By default, ggplot doesn’t have a geom for a plot like this. But I took advantage of Bob Rudis’s ggalt library, which includes geom_dumbbell() along with several other goodies. His hrbrthemes library has some nice thematic elements that are used in this plot, too.

Making the plot involves a little bit of data munging, as geom_dumbbell() wants the start and end points as separate columns, rather than in the long format that ggplot usually prefers. So I made use of the spread() function in the tidyr library to take care of that. There’s also a little trick involved in getting the key at the top of the plot to display. (There isn’t one by default.) In effect you create a dummy variable and map it to the fill aesthetic, to get a key, and then override its default aesthetics to display the colors we want for the graph.

This is where I’d usually end by saying that the code and data to reproduce the figure are available on GitHub, which they are. But it’s worth saying a bit more about the data part. As usual when it comes to making figures, the bulk of the work gets done before a line of graphing code is written. We can’t draw anything until we have the data, and the numbers aren’t given to us in a machine-friendly format. The original table in the report looks like this:

CBO estimates of coverage change for different selected ages in two income groups.

CBO estimates of coverage change for different selected ages in two income groups.

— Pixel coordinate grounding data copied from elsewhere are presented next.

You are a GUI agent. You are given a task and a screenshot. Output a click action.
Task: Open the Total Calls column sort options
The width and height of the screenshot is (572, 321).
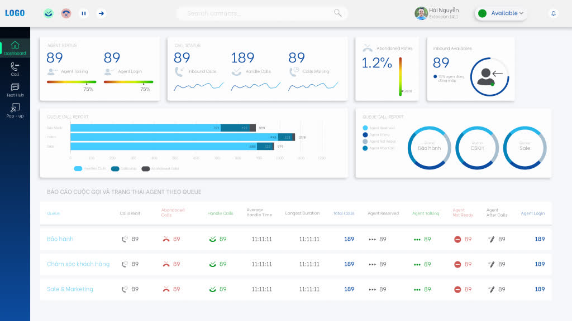344,213

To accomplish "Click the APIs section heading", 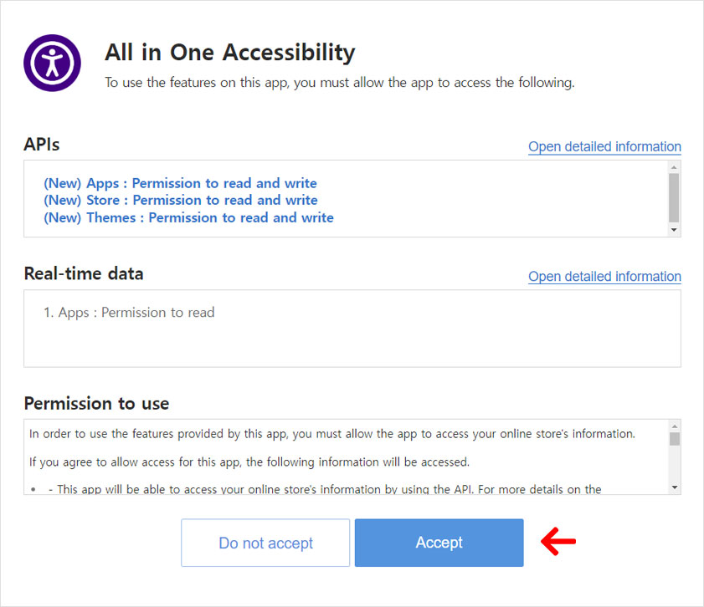I will (x=41, y=145).
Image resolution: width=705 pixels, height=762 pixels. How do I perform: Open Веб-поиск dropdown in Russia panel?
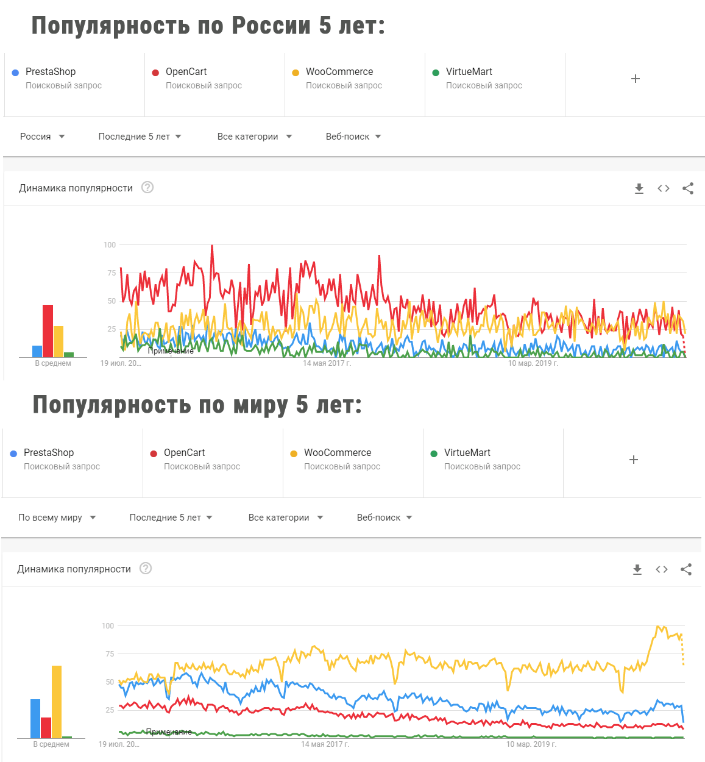pyautogui.click(x=353, y=137)
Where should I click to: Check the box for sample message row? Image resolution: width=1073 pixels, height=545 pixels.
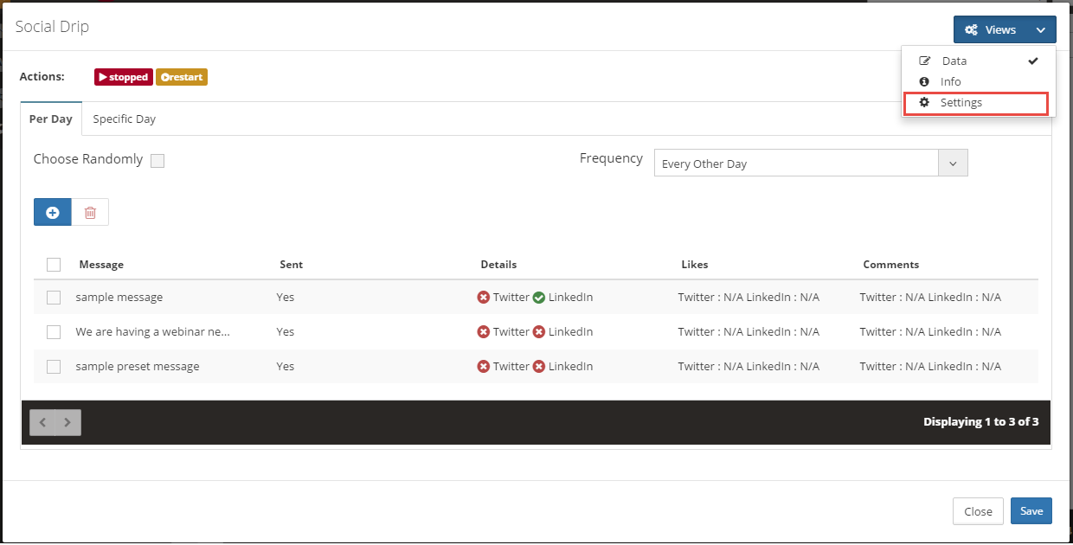(x=54, y=298)
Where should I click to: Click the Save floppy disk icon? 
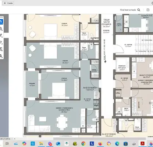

This is a nice example of information that is laid out in a compact and clear form for people to read, but where the data is not at all in the tidy form that computers, and in particular R and ggplot, like to process. Even worse, it’s in PDF format. Getting information out of PDFs and back into a form you can work with is annoying. (I believe the problem is conventionally described as trying to turn a packet of sausages back into a pig.) The challenge is the reverse of the one that Dr Drang has been wrestling with recently. He produces a bunch of numbers that he wants to format into compact, easy-to-read tables. Doing that programatically in a way that preserves the readability of the raw table is surprisingly difficult. What table-formatting programs need is very different from what the table-reading humans want to see.

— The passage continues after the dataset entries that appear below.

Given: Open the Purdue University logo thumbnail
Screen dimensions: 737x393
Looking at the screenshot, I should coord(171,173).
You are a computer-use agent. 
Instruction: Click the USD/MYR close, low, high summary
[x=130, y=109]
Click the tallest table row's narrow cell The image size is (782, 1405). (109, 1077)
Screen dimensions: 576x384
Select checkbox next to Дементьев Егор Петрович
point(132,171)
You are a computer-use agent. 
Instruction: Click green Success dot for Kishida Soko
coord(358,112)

Conversely, I have the final version of a report produced for humans to read, delivered in a format that you can’t simply copy-and-paste from. There few enough numbers in this table that it would have been feasible to just retype them all manually (like an animal). But an alternative solution—there are several options—is to use a service like PDFtables. You feed it a page of PDF and it returns an Excel spreadsheet (or a CSV, or XML file) with the data more or less sanely reorganized. You have to pay if you use the thing at all regularly, but it can be an effective means of quickly getting material out of PDF reports when a CSV or other machine-readable format is not available.

In my case I extracted the single page I was interested in from the report and sent it to PDFpages, which resulted in this:

PDFtables extracts the numbers.

PDFtables extracts the numbers.

It’s best to work with the Excel file in this case, because we still need to cut out all the extraneous notes and headers, simplify the variable names, and clean up the data by duplicating a lot of row names. A tidied, long-format table of data has a lot of redundancy in it, as the values within columns tend to get repeated over and over. This is one reason that, for larger or more complex datasets, the information will be broken up into separate, minimally redundant tables, and managed as a database. Manually reformatting small to medium tables of data is a dangerous business. You’re not doing it programatically, so if you make mistakes copying or pasting the numbers it’s both easy to miss your error and harder to fix later.

After a bit of reorganization the table looks like this:

Nearly to the CSV.

Nearly to the CSV.

Now we can export it to CSV format and get it into R, where the table gets made. The prep work we did is invisible in the code file, as all the reader sees there is data <- read_csv("data/cbo-table4.csv"). Once data were at that point, things went much faster, and the figure is produced in just a few lines of code.

So, while the code and data to reproduce the figure are indeed available on GitHub, the annoying work-that-comes-before-the-work is not.